Task requirements: Transcribe each entry so that nothing differs from the original.
##### Material provided
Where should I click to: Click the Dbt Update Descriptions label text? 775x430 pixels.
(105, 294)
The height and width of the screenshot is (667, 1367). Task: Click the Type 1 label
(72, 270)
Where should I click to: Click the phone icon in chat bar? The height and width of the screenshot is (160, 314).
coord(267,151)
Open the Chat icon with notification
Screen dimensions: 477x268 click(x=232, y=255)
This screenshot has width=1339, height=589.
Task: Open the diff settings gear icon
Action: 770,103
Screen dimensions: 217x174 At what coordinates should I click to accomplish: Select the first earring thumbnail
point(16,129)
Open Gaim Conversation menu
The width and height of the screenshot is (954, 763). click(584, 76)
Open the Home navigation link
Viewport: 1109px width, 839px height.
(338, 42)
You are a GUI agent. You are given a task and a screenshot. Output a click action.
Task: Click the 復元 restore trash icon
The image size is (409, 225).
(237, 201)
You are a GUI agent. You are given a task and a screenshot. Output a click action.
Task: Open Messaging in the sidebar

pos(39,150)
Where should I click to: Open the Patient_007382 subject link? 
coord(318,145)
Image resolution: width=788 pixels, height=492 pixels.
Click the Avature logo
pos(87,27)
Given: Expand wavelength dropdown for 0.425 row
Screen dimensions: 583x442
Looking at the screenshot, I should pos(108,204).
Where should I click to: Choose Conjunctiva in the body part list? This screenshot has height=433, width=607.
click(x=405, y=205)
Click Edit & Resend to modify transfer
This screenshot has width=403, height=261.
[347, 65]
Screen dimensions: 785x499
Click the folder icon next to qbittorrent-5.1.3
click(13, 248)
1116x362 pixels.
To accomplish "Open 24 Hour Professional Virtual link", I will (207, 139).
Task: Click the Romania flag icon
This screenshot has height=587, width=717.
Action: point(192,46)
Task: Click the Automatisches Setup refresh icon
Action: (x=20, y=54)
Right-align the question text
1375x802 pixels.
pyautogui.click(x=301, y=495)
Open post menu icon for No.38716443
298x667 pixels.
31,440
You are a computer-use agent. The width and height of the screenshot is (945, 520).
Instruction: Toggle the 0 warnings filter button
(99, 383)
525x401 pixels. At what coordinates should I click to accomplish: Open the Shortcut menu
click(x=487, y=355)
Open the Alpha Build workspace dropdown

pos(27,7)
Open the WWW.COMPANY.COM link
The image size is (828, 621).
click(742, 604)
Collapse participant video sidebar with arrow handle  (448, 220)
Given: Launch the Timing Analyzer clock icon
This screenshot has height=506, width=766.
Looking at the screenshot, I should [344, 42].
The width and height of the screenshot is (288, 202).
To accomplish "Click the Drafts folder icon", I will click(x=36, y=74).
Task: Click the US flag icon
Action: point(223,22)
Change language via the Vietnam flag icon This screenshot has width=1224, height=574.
##########
Solution:
Where should I click to: Click the Dbt Update Descriptions label text? 775x430 pixels.
(105, 294)
The height and width of the screenshot is (667, 1367). Task: Click the Type 1 label
(72, 270)
Where should I click to: Click the phone icon in chat bar? The height and width of the screenshot is (160, 314).
coord(267,151)
Open the Chat icon with notification
Screen dimensions: 477x268 click(x=232, y=255)
This screenshot has width=1339, height=589.
Task: Open the diff settings gear icon
Action: 770,103
Screen dimensions: 217x174 At what coordinates should I click to accomplish: Select the first earring thumbnail
point(16,129)
Open Gaim Conversation menu
The width and height of the screenshot is (954, 763). click(584, 76)
Open the Home navigation link
Viewport: 1109px width, 839px height.
(338, 42)
You are a GUI agent. You are given a task and a screenshot. Output a click action.
Task: Click the 復元 restore trash icon
The image size is (409, 225).
(237, 201)
You are a GUI agent. You are given a task and a screenshot. Output a click action.
Task: Open Messaging in the sidebar

pos(39,150)
Where should I click to: Open the Patient_007382 subject link? 
coord(318,145)
Image resolution: width=788 pixels, height=492 pixels.
Click the Avature logo
pos(87,27)
Given: Expand wavelength dropdown for 0.425 row
Screen dimensions: 583x442
Looking at the screenshot, I should pos(108,204).
Where should I click to: Choose Conjunctiva in the body part list? This screenshot has height=433, width=607.
click(x=405, y=205)
Click Edit & Resend to modify transfer
This screenshot has width=403, height=261.
[347, 65]
Screen dimensions: 785x499
Click the folder icon next to qbittorrent-5.1.3
click(13, 248)
1116x362 pixels.
To accomplish "Open 24 Hour Professional Virtual link", I will (207, 139).
Task: Click the Romania flag icon
This screenshot has height=587, width=717.
Action: point(192,46)
Task: Click the Automatisches Setup refresh icon
Action: (x=20, y=54)
Right-align the question text
1375x802 pixels.
pyautogui.click(x=301, y=495)
Open post menu icon for No.38716443
298x667 pixels.
31,440
You are a computer-use agent. The width and height of the screenshot is (945, 520).
Instruction: Toggle the 0 warnings filter button
(99, 383)
525x401 pixels. At what coordinates should I click to accomplish: Open the Shortcut menu
click(x=487, y=355)
Open the Alpha Build workspace dropdown

pos(27,7)
Open the WWW.COMPANY.COM link
The image size is (828, 621).
click(742, 604)
Collapse participant video sidebar with arrow handle  (448, 220)
Given: Launch the Timing Analyzer clock icon
This screenshot has height=506, width=766.
Looking at the screenshot, I should [344, 42].
The width and height of the screenshot is (288, 202).
To accomplish "Click the Drafts folder icon", I will click(x=36, y=74).
Task: Click the US flag icon
Action: point(223,22)
Change language via the Vietnam flag icon This screenshot has width=1224, height=574.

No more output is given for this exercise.